“Gooood mooorning Saar,” a bunch of 40-odd children wailed as we entered one of the classrooms at the Government Middle School at Kodakarai, a cluster of villages deep inside the Ayyur Reserve Forest in Tamil Nadu’s Krishnagiri district.
Nestled inside the hills of Krishnagiri, to reach Kodakarai is to drive up from Denganikottai, the taluk (sub district) headquarters 33 kilometres away, cross the forest check post after 20 kilometres and take a kucha road for the last 10 kilometres of the stretch. Any semblance of basic medical or other essential services are available only at the taluk headquarters. I was here on 19 January, to observe the effectiveness of the Right to Education Act (RTE) in this remote region and how education was changing these village hamlets.
While a horde of children is not an uncommon sight in any school, it is only in the last five years that Kodakarai’s children have a middle school to go to, as opposed to having to commute the distance to the taluk headquarters on a daily basis.
In the last five years, through proactive implementation of the RTE with a little help from two NGOs, the Indian Council for Child Welfare (ICCW) and Nanhi Kali (an organisation that provides primary education to underprivileged girl children in India) and land donated by villagers free of cost for setting up the school. Kodakarai now boasts of a middle school that goes up to class eight as well as a newly opened primary school a few hundred metres away.

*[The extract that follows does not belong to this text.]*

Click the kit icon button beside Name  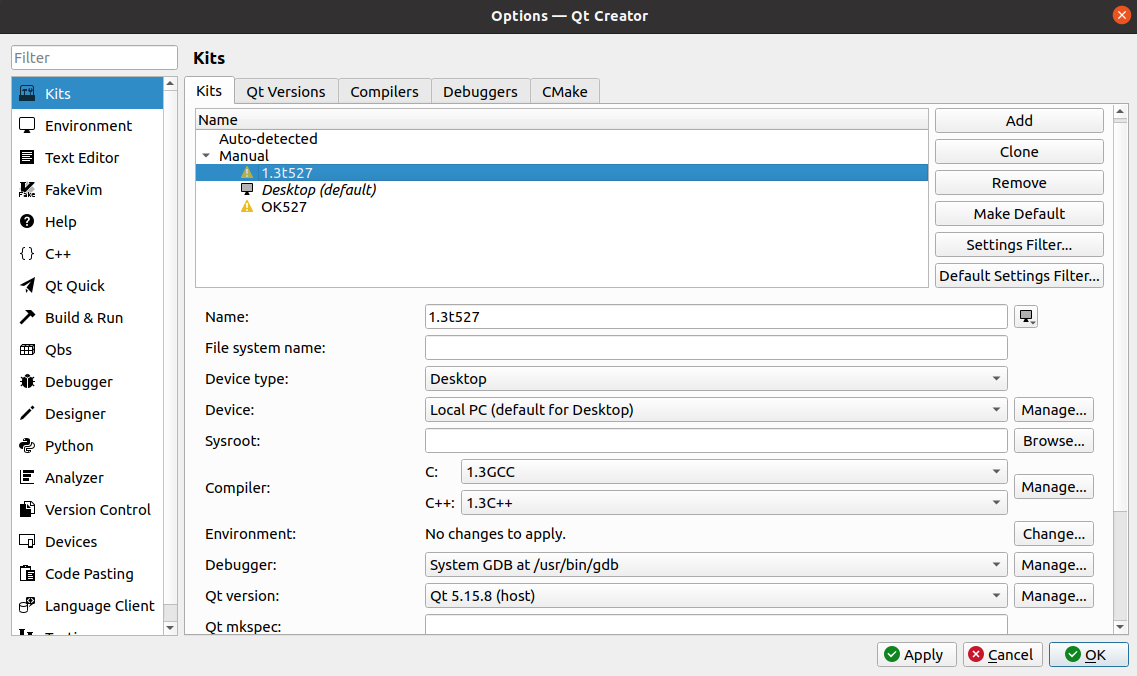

While these may seem like minor improvements for a state which boasts a literacy rate of 80.33 percent, this is still a giant step for this tribal cluster of villages where any kind of formal education was only a dream. The school has been running since 2011. Prior to that 2011, classes did not extend beyond the fifth standard and one had to travel far to study further. There is no documentation for how many actually did attend the school, but there could not have been many, considering the difficulty in doing so.